Amanda Hall is now $1 million closer to helping Canada reach its net-zero goals.
Today, Hall, founder and CEO of Calgary-based startup Summit Nanotech, was declared the winner of the Women in Cleantech Challenge, a competition that tasked six first-time women entrepreneurs with scaling their startups over the course of more than three years. Hall accepted the $1-million prize virtually from Canadian author and fellow entrepreneur Margaret Atwood.
“This has been the professional fight of my life,” Hall said. “It is critically important for women to speak up when battling climate change, because the world is worth fighting for. This is an amazing opportunity for me to represent Canada’s women entrepreneurs.”

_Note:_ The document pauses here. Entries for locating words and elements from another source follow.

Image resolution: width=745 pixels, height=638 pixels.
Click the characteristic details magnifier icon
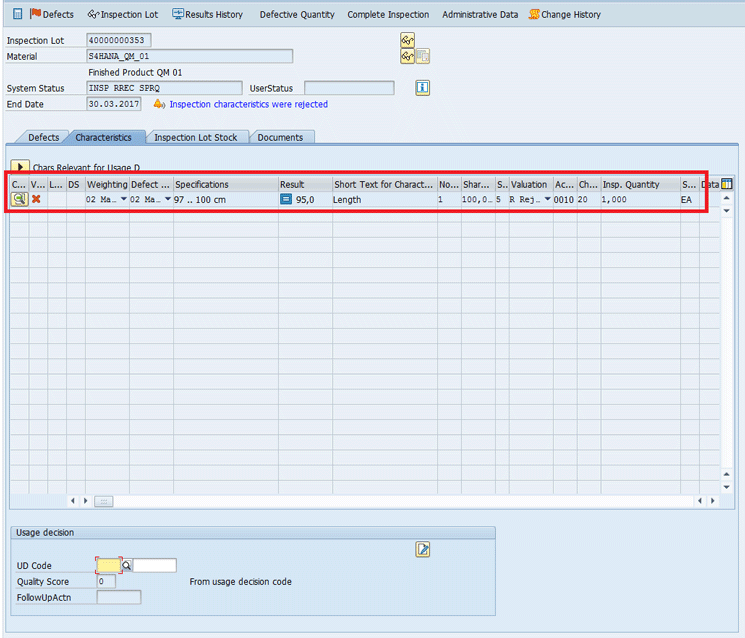coord(19,200)
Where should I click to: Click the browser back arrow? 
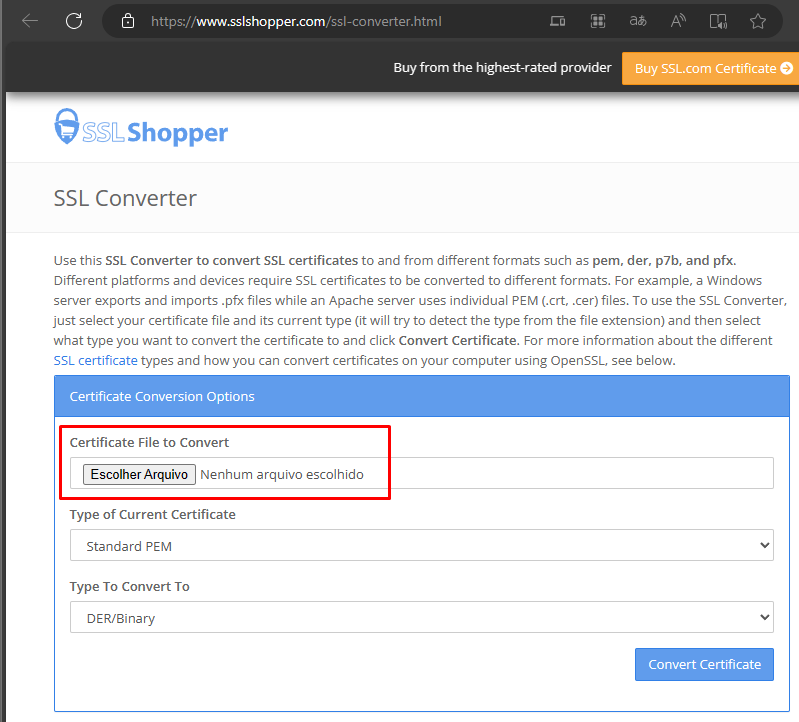(x=30, y=21)
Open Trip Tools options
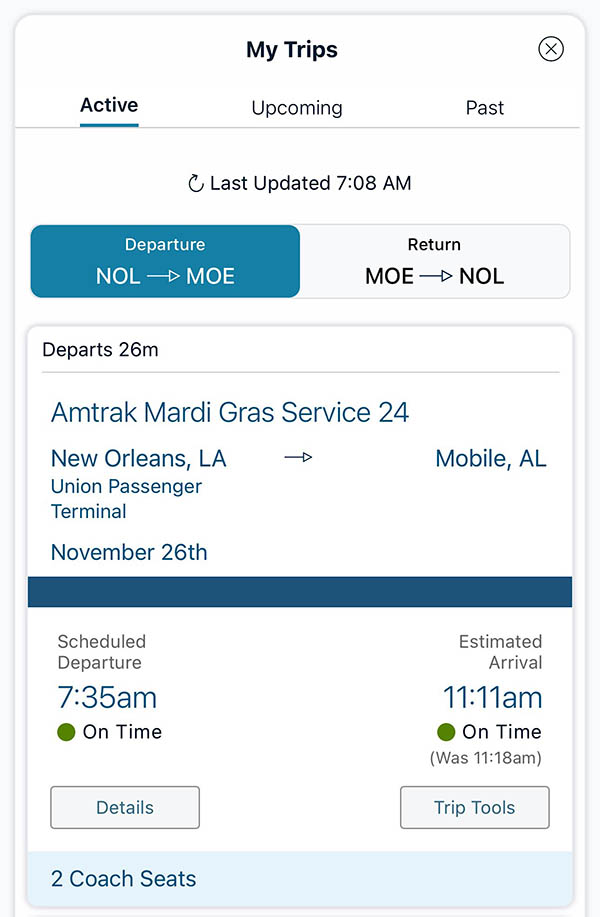The width and height of the screenshot is (600, 917). tap(474, 807)
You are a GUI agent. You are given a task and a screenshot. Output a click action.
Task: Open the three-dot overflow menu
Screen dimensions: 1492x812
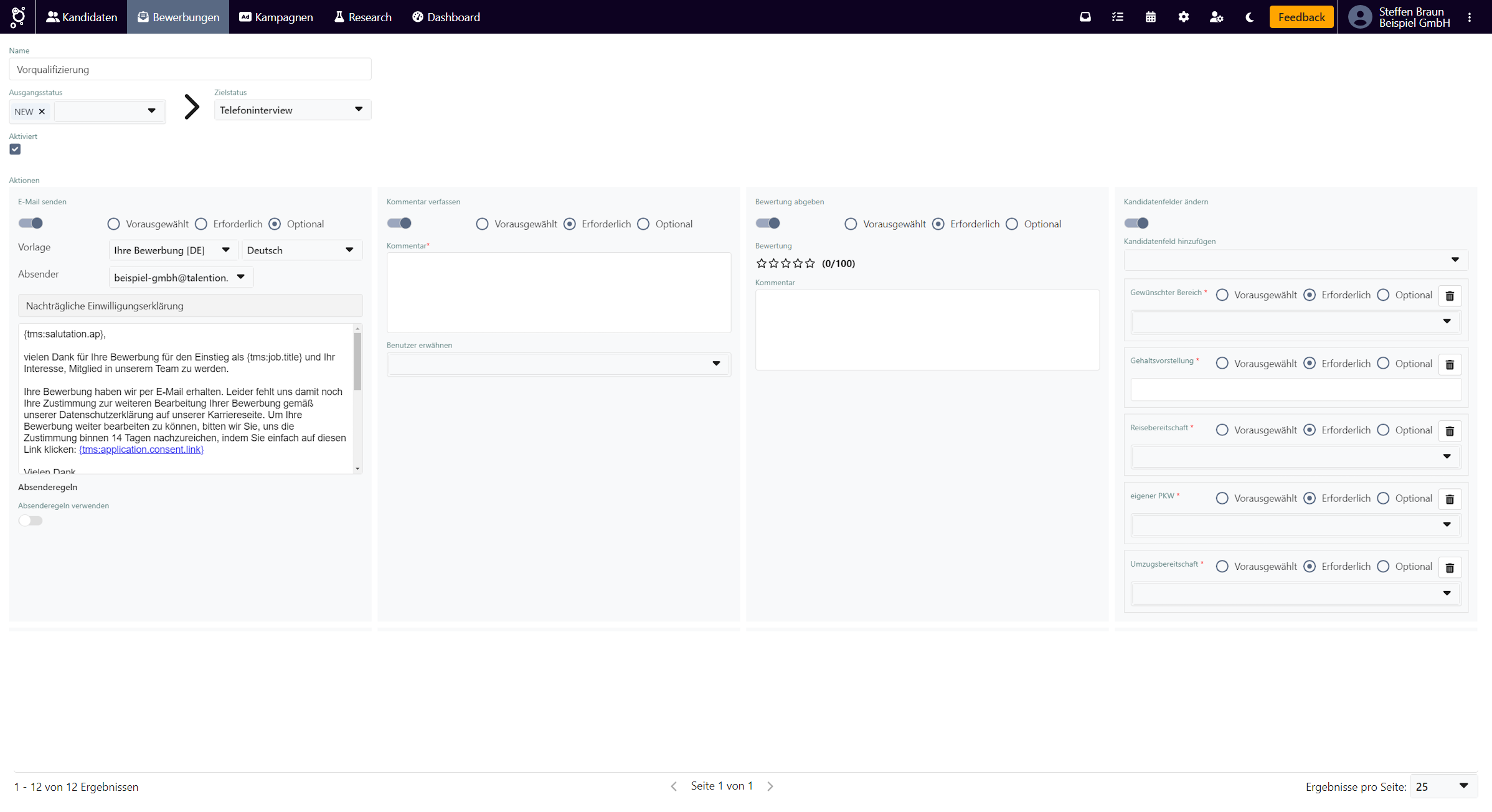pyautogui.click(x=1470, y=17)
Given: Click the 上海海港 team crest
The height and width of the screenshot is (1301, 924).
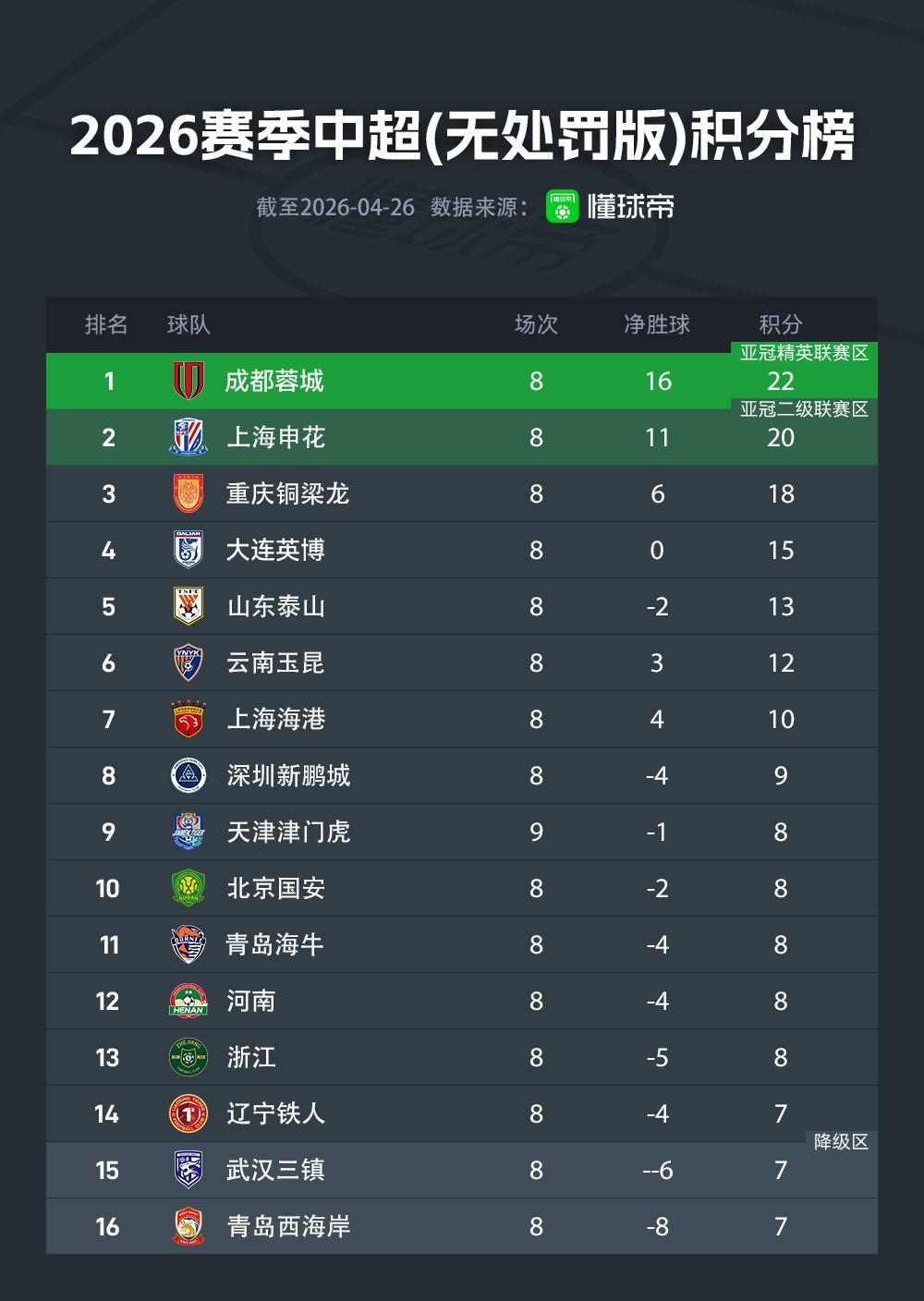Looking at the screenshot, I should click(x=188, y=719).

A geophysicist by training, Hall started Summit Nanotech on the back of her clean and affordable lithium-extraction technologies, which generate considerably less waste than traditional methods. If properly supported and scaled, these innovations, according to the challenge judges, have the potential to revolutionize both the mining and energy-storage industry.
Over the past three years, Hall and her team grew from strength to strength, receiving attention and praise from MaRS stakeholders, as well international cleantech experts. “It’s my pleasure to congratulate grand-prize winner, Amanda Hall,” said MaRS CEO Yung Wu in a statement. “The Women in Cleantech Challenge was designed to help mitigate the gender imbalance in entrepreneurship, and Amanda’s work puts Canada’s climate innovation economy at the forefront at a time when we need it most.”
And the numbers tell her story: Since 2018, Summit Nanotech has secured a U.S.$10-million Series A financing round, grew from one to 16 employees, filed three patents, and launched a multi-client pilot program in Chile. The venture has also won six industry awards, including the Solar Impulse Efficiency Label.
Also lauded at the finale were the challenge’s five other finalists — women from across the country advancing everything from autonomous boats and cleaning materials, to nanofilms, green hydrogen and plastic created from food waste. Collectively, the finalists raised more than $52 million in investment, with hires reaching roughly 85 workers.
These metrics further push the argument that women-led companies, as well as diverse companies in general, make more money and foster greater employee satisfaction. A striking fact when you realize that, according to a recent MaRS report, women represent only 10 percent of Canadian cleantech founders, and only 16 percent SME owners.
The Women in Cleantech Challenge has been so successful that partners RBC and the Government of Canada have already launched the Women in Cleantech Accelerator, a yearly program that hopes to help cohort after cohort grow their startups and nurture the environment.
“It’s not usual to see such consistent progress from entrepreneurs building deeply technical companies,” says Jane Kearns, vice president of Growth Services at MaRS. “I have mentored hundreds of companies, and these six are incredible.”
Hall, for her part, has no time for self-congratulations. As a former veteran of Alberta’s oil-and-gas sector, she was explicit with MaRS evaluators from Day 1: “I need to leave a legacy that my children can be proud of.” Hall plans to immediately reinvest the $1 million into the high-risk, high-reward project of migrating her existing technology into the Canadian brine space, taking lithium out of depleted wells and generating homegrown jobs.
“My children don’t care if their mom drills oil wells,” Hall says. “But they do care that she’s making an impact in the global space of lithium extraction.”